The purpose of this paper is to prove the following
Theorem 1. Let X be a compact Kähler space of pure dimension n whose singular points are isolated, and let \(X^*\) be the complement of the singular points. Then \[ E_ 1^{p,q}=E_{\infty}^{p,q},\quad E_ 1^{p,q}\cong E_ 1^{p,q}\quad for\quad any\quad p,q \] (E\({}_ r^{p,q}\) denotes the Hodge spectral sequence on X) holds on \(X^*\) for the range \(p+q<n-1.\)

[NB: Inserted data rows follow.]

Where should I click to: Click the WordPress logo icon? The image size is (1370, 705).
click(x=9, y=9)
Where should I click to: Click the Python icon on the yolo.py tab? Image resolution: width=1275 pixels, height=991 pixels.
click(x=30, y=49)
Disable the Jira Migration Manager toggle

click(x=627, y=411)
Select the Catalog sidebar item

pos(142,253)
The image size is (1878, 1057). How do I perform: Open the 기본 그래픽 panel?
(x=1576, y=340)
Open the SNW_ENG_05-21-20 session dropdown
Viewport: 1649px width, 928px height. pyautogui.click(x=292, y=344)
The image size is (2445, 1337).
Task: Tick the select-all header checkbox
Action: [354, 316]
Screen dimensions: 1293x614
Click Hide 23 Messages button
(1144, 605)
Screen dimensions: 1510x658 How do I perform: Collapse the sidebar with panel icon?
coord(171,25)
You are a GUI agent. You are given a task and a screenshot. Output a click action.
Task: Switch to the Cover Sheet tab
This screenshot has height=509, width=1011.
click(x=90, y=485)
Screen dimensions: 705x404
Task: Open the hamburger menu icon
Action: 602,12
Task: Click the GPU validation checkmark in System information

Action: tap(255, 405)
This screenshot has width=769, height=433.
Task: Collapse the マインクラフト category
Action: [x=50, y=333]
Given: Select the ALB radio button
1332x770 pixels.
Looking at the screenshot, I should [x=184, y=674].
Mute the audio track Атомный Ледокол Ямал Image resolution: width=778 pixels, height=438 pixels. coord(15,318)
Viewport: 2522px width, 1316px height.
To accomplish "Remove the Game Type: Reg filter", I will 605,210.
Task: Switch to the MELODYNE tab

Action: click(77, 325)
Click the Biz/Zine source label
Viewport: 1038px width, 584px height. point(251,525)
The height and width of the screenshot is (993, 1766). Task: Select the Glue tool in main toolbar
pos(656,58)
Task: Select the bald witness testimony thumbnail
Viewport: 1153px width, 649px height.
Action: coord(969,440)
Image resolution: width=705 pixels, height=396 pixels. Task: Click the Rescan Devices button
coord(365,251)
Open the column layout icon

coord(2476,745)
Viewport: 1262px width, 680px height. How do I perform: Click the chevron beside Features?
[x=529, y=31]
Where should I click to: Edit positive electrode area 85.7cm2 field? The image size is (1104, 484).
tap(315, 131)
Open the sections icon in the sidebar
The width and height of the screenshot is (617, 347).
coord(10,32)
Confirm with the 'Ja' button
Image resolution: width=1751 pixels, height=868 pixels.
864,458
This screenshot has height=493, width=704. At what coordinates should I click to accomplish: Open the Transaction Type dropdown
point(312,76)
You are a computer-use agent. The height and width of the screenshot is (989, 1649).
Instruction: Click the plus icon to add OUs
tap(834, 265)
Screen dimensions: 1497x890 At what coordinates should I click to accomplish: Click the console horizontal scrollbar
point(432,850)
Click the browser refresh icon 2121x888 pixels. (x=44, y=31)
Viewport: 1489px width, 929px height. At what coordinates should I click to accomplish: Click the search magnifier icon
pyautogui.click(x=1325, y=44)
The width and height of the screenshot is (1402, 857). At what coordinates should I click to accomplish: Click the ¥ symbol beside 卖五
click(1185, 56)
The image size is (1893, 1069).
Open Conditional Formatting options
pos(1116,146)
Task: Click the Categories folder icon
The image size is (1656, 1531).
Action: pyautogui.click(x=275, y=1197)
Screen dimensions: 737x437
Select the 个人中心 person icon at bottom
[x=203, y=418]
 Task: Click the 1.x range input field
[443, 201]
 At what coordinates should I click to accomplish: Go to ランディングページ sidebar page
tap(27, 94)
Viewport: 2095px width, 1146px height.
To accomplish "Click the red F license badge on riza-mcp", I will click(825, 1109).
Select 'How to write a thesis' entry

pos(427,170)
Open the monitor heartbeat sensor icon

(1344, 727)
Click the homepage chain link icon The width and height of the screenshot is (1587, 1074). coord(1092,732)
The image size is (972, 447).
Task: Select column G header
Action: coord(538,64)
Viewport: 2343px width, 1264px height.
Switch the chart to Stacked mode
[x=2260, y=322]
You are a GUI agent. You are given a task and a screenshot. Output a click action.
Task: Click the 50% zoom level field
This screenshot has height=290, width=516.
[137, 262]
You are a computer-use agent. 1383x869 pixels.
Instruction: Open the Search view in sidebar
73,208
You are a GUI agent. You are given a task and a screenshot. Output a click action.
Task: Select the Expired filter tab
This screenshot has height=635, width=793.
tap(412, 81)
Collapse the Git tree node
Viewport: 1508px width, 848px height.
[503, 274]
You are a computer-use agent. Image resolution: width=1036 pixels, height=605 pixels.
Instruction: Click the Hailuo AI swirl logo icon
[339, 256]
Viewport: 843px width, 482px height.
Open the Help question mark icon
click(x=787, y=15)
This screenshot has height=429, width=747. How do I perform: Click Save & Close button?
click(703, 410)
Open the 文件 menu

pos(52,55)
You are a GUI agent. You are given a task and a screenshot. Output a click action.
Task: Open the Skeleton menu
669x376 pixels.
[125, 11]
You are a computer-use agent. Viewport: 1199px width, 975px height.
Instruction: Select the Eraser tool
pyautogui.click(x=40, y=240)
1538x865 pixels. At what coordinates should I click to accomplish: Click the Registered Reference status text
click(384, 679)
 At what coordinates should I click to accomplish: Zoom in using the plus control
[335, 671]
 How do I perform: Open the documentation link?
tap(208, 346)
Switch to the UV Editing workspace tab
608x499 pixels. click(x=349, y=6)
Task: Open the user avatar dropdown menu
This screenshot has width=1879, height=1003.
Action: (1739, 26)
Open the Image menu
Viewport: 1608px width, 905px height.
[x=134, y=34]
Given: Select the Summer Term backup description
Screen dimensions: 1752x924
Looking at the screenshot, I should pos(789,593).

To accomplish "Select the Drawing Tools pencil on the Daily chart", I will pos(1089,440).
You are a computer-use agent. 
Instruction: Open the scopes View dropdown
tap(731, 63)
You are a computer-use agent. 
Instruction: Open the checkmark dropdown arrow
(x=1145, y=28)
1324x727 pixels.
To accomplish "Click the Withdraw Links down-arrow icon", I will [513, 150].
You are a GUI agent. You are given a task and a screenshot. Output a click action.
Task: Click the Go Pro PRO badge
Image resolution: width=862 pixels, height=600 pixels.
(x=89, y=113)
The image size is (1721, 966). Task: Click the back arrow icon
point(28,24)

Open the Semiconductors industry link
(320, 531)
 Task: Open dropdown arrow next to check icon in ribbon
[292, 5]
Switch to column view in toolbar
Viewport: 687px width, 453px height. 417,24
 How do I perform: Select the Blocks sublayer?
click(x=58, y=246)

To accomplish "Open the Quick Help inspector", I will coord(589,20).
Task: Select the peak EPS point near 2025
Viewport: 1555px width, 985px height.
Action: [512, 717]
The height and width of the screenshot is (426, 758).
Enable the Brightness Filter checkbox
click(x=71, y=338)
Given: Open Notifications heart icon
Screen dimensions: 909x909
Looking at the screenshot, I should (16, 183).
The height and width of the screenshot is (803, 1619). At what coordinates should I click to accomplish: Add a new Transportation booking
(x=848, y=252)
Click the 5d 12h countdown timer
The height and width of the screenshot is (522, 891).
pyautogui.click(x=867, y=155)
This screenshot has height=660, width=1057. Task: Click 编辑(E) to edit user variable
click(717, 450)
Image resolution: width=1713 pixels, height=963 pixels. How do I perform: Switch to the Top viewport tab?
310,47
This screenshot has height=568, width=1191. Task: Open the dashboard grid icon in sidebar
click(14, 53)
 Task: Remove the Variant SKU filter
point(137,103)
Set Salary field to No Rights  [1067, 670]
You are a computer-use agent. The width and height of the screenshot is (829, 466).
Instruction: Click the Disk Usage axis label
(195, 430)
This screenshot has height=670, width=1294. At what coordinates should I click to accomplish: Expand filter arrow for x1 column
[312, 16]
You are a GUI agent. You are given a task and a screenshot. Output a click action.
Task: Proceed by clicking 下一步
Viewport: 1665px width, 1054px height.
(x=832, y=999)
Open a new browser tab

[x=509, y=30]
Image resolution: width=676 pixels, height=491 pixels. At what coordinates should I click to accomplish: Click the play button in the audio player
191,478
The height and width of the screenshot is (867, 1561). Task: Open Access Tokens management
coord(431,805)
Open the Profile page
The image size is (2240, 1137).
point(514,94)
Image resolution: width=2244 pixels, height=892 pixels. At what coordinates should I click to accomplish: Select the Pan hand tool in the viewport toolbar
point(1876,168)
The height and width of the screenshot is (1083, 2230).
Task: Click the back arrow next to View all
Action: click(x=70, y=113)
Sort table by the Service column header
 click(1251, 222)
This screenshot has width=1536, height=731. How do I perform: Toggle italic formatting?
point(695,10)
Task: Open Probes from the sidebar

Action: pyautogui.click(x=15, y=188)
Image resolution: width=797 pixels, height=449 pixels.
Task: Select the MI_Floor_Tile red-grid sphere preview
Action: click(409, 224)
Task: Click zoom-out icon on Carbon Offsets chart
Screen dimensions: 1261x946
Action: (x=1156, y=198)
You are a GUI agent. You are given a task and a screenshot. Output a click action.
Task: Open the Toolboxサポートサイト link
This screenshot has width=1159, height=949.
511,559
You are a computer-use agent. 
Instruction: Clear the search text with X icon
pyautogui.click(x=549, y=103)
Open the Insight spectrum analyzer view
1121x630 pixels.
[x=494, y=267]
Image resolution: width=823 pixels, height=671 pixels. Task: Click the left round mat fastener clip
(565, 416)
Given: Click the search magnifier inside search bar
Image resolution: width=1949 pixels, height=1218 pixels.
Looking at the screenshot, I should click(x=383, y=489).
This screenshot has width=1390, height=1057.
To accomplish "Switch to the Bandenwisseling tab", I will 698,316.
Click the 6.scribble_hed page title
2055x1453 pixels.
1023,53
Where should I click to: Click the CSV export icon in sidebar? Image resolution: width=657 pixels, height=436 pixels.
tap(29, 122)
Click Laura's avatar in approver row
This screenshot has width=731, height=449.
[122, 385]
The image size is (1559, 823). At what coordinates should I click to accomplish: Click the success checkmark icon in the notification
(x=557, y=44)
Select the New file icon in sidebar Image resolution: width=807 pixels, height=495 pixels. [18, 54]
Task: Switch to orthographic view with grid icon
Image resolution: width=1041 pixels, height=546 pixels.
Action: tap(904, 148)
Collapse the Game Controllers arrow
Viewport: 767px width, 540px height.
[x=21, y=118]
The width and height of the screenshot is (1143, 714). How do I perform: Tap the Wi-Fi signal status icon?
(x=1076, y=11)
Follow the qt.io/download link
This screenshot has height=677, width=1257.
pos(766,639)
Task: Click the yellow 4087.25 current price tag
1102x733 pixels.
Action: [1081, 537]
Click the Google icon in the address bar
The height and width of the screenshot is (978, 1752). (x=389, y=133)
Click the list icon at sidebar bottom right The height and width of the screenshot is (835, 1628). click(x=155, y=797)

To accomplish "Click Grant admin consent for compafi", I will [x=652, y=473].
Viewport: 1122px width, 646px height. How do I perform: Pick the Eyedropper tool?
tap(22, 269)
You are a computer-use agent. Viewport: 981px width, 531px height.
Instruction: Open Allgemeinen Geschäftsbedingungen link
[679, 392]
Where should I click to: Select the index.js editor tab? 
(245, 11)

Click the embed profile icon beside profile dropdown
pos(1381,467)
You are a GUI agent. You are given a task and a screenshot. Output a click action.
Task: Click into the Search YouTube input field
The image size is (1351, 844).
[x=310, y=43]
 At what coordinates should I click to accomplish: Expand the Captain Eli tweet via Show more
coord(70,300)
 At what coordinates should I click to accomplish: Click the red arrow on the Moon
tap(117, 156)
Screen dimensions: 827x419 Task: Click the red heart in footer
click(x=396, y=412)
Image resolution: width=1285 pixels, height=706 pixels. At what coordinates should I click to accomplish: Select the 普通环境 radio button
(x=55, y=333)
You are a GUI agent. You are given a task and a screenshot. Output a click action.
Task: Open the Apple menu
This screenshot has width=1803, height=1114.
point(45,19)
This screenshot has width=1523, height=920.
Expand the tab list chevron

The author also gives a partial answer to a question of J. Cheeger, M. Goresky and R. MacPherson [Ann. Math. Stud. 102, 303-340 (1982; Zbl 0503.14008)] by proving the following:
Theorem 2. Under the situation of Theorem 1, \[ H^ r(X^*)\cong H^ r_{(2)}(X^*)\;if\;r<n-1,\quad H^{p,q}(X^*)\cong H^{p,q}_{(2)}(X^*)\;if\;p+q<n-1 \] and \[ H^ r_ 0(X^*)\cong H^ r_{(2)}(X^*)\;if\;r>n+1,\quad H_ 0^{p,q}(X^*)\cong H^{p,q}_{(2)}(X^*)\;if\;p+q>n+1. \] Here, H, \(H_ 0\) and \(H_{(2)}\) denote respectively the ordinary cohomology, the cohomology with compact support, and the \(L^ 2\) cohomology.
Theorem 2 implies the following
Corollary. \(IH^ r(X)\cong H^ r_{(2)}(X^*)\) if \(r\neq n\), \(n\pm 1\). \((IH^ r(X)\) is the intersection cohomology).
Cheeger-Goreski-MacPherson conjectured that the above isomorphism is valid for any degree, and in some special case it has been verified [cf. L.Saper, Invent. Math. 82, 207-255 (1985; Zbl 0611.14018)].